The Federal Government, on Tuesday, disclosed why the detained leader of the Shi’ite Islamic sect, Sheikh Ibraheem Zakzaky, would not be released from detention.
In a 13-paragraphed counter-affidavit dated June 9, the FG said that Zakzaky was on December 14, 2015, taken into protective custody by the Department of State Services, DSS, following an intelligence report that he was going to be attacked and killed.
While responding to a N2 billion fundamental rights enforcement suit the detained Islamic leader filed through his lawyer, Mr. Femi Falana, SAN, the FG said it kept Zakzaky in detention to avoid the circumstance that made the Boko Haram sect to turned violent in 2009.
“It is common knowledge that it was after the extra-judicial killing of the former leader of the Boko Haram, Mohammed Yusuf, in police custody that the group which prior to that, had operated quietly just like the Islamic Movement of Nigeria members, metamorphosed into a full blown terrorist group plaguing the country and has killed thousands of people in various attacks.
“That up till this present time, despite the efforts of the Nigerian Army to quell the activities of this deadly group, the North Eastern part of Nigeria has been rendered unsafe as terrifying activities of Boko Haram in that area which involves killing, kidnapping, bombing, etc, has turned the indigenes of these communities into displaced persons who now live in camps around the country in the most deplorable conditions.
“That the 1st respondent believe that if the applicant, who is the leader of Islamic Movement of Nigeria, one of the largest Islamic groups in the country, is allowed to be killed as revealed in the security report, the country may be plunged into another Boko Haram crisis which was what necessitated the remand of the applicant in protective custody until it can be ascertained that he is no longer in such danger”.

Listed records:

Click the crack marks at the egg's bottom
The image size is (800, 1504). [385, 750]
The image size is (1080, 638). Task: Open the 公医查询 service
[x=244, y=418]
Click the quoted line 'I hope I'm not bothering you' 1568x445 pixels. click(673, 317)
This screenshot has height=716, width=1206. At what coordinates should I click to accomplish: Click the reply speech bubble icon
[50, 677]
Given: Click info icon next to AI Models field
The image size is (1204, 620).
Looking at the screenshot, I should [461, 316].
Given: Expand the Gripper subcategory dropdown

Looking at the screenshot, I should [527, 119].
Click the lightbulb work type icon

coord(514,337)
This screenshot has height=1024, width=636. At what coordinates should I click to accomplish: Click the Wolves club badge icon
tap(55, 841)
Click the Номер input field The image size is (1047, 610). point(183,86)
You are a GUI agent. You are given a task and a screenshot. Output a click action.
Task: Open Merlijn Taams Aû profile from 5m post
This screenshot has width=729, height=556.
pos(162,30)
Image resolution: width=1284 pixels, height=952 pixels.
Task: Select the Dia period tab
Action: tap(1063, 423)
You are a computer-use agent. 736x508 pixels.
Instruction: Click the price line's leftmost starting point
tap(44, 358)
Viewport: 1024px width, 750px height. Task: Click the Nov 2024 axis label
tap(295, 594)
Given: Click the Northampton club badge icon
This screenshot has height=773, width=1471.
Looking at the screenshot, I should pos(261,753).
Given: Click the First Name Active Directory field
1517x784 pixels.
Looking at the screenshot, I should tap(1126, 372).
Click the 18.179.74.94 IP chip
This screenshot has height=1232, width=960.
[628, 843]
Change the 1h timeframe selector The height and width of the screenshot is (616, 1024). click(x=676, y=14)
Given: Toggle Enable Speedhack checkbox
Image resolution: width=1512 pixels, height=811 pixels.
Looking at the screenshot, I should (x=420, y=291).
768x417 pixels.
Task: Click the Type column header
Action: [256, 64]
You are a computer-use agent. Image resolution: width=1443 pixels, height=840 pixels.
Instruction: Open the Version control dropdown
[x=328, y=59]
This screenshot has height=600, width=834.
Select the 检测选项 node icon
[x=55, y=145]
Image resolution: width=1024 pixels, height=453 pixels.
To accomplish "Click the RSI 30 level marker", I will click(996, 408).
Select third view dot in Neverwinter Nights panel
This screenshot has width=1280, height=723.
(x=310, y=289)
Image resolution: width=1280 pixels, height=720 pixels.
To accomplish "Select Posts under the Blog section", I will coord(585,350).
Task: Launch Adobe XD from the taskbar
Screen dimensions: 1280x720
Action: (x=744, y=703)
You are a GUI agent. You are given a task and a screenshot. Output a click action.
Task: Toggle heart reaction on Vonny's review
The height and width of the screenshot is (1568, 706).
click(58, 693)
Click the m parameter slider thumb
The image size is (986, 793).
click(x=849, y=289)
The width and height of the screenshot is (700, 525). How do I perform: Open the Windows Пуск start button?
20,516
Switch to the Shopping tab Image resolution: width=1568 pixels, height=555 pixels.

Problems to work on:
(1) Name every person mentioned in the text about Zakzaky's detention.
(2) Print the portion of the text about Zakzaky's detention that opens with the words containing "The Federal Government, on" and closes with "attacked and killed.".
Use only the text about Zakzaky's detention; disregard the records.

Results:
(1)
Sheikh Ibraheem Zakzaky
Mr. Femi Falana, SAN
Mohammed Yusuf

(2)
The Federal Government, on Tuesday, disclosed why the detained leader of the Shi’ite Islamic sect, Sheikh Ibraheem Zakzaky, would not be released from detention.
In a 13-paragraphed counter-affidavit dated June 9, the FG said that Zakzaky was on December 14, 2015, taken into protective custody by the Department of State Services, DSS, following an intelligence report that he was going to be attacked and killed.